I might also suggest, if only parenthetically, that Aldington, already disenchanted with British society, wanted to bring the depised British Establishment down a peg by attacking one of their cherished heroes. The final line of the book, "Lawrence was the appropriate hero for his class and epoch," is highly suggestive of this.
In search of ways to demonize Lawrence, Aldington creates the playbook for what Robert Bolt called the "facile Lawrence denigrators". Everything is here: emphasis on Lawrence's illegitimacy, the downplaying of the Arab Revolt's importance, the downplaying within that of Lawrence's own contribution, the treatment of Lawrence as pathological liar and egomaniac, etc. Just about the only thing that later biographers would differ on is his acceptance of the Deraa Incident as fact; so far as I know, it wouldn't be until Suleiman Mousa's T.E. Lawrence: An Arab View that a biography strongly questioned the incident.

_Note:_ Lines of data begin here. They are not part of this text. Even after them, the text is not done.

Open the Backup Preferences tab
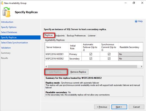The image size is (146, 111). pyautogui.click(x=76, y=36)
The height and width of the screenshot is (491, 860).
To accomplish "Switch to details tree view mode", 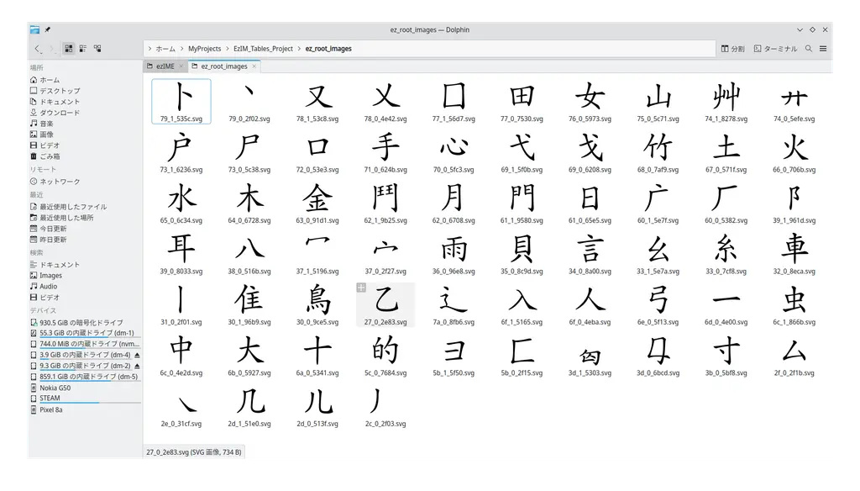I will point(97,49).
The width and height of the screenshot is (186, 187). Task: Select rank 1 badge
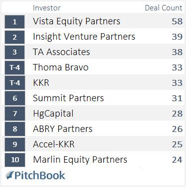(x=15, y=22)
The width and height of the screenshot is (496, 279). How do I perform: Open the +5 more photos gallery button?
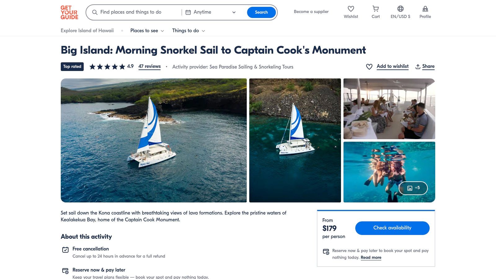413,188
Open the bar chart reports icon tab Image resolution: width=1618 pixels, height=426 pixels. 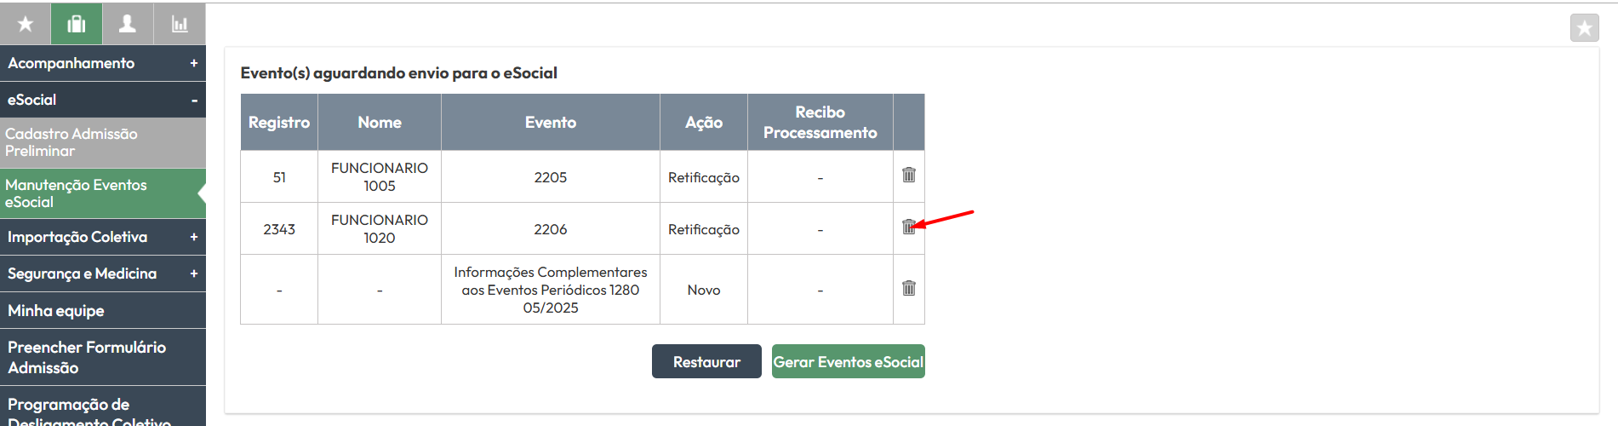point(180,24)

For all discussions of Lawrence's sexuality, I think it's key that Aldington is the first major biographer to strongly assert Lawrence as homosexual; this discussion seems tacked on as a kick in the teeth, with an absurd suggestion that Lawrence's evil mother warped his personality (!!!). Without expanding into a full-blown discussion, I don't think it's a coincidence that allegations of Lawrence's homosexuality originated here, and has largely been parrotted by Lawrence detractors since.
All in all, Aldington's book is a bloody-minded, foul and dishonest hatchet job, saved only by virtue of being reasonably well-written. Any value it has as a corrective to what he calls "the Lawrence Bureau" is undermined by its overall smuttiness. This wouldn't be so much a problem if many people, unwilling to concede that old-fashioned heroes may have a grain of genuine honor to their name, take Aldington and his successors at face value. There's room for debate in any area of history, but vitriol and dishonest scholarship is something be discouraged.